==== TEXT BLOCK ====

As usual, the test hashes we released during pre-registration were designed to hint at aspects of the upcoming contest. A set of test users had hashes in escalating (but still cheap) algorithms, then a final user with a bcrypt hash.

The test users' passphrases were successive lines in the theme song for an '80's science show on PBS in the United States. The first two lines could be trivially cracked, where were enough to Google and find the show and learn the next two lines. A .zip file could be decrypted with the next missing line of that song; it gave a hint to how to find the line of dialog from a particular episode (available on Youtube) that was the final user's passphrase:

user1:e9fa198e766d7b9bdfdb872032b2c6ee:3-2-1
user2:{SSHA}4Sq+ps0Yeo9HvPV45aeF8Z4wWa1vUlpnTkZIRg==:Contact
user3:$1$mjlHQY$7ofnyhSdWnn6HyIMf8GIE0:It's the secret
user4:$1$h2lb97w8$rSnzQB3FHv9o4VXaOTEyx.:It's the moment

Zipfile passphrase: When everything happens

Once decrypted, the zipfile contained:

Do not submit the zip passphrase, it is not worth anything.

==== ENTRIES PROVIDED ====

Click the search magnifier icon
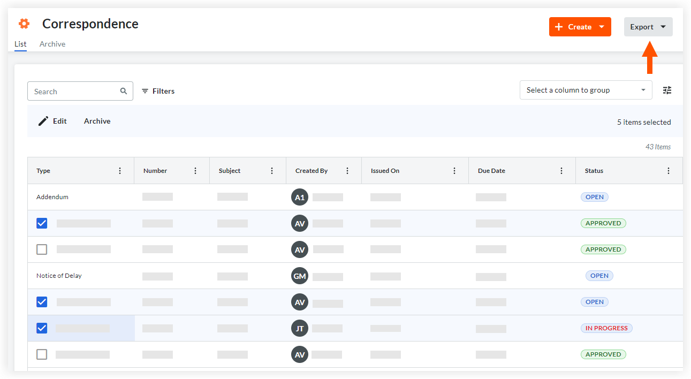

====
==== ENTRIES PROVIDED ====

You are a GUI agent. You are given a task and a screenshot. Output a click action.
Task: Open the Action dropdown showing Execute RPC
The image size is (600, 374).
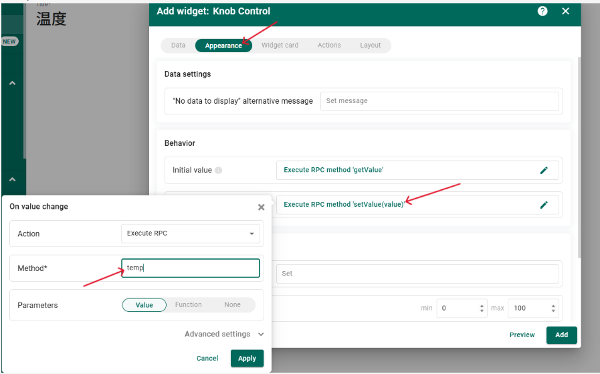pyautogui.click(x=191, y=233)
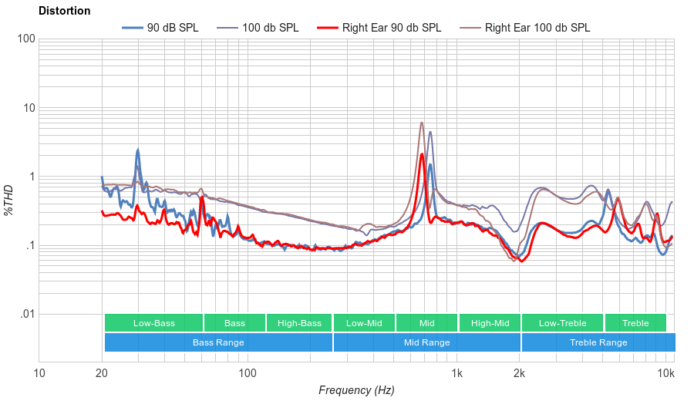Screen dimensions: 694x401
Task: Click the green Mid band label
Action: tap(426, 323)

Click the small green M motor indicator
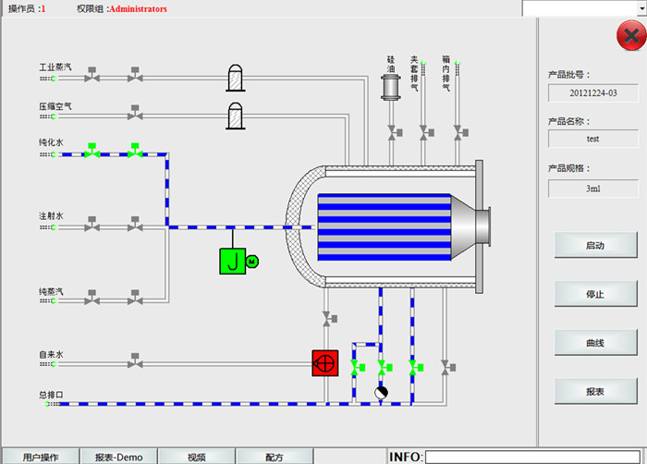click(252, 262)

====
==== ENTRIES PROVIDED ====

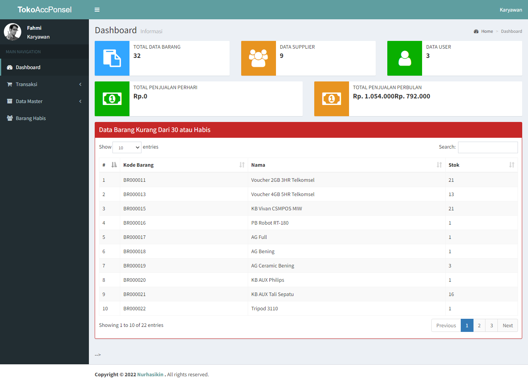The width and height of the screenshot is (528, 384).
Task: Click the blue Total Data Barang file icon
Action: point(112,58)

====

■ JOB 1:
In the text about the contest's test hashes, what kind of hash did the final user have?
■ JOB 2:
Continue the text about the contest's test hashes from its last sentence.

■ TASK OUTPUT 1:
A bcrypt hash.

■ TASK OUTPUT 2:
user5's password is the sentence spoken by the synthesized voice
introducing itself in episode 101.

And then the final user's bcrypt hash passphrase was:

I am a computer at Bell Laboratories and I am learning to talk.
This sort of back-and-forth was intended to foreshadow the inter-dependencies used in the encrypted archives that revealed plaintexts, the book/transcript ciphers, etc.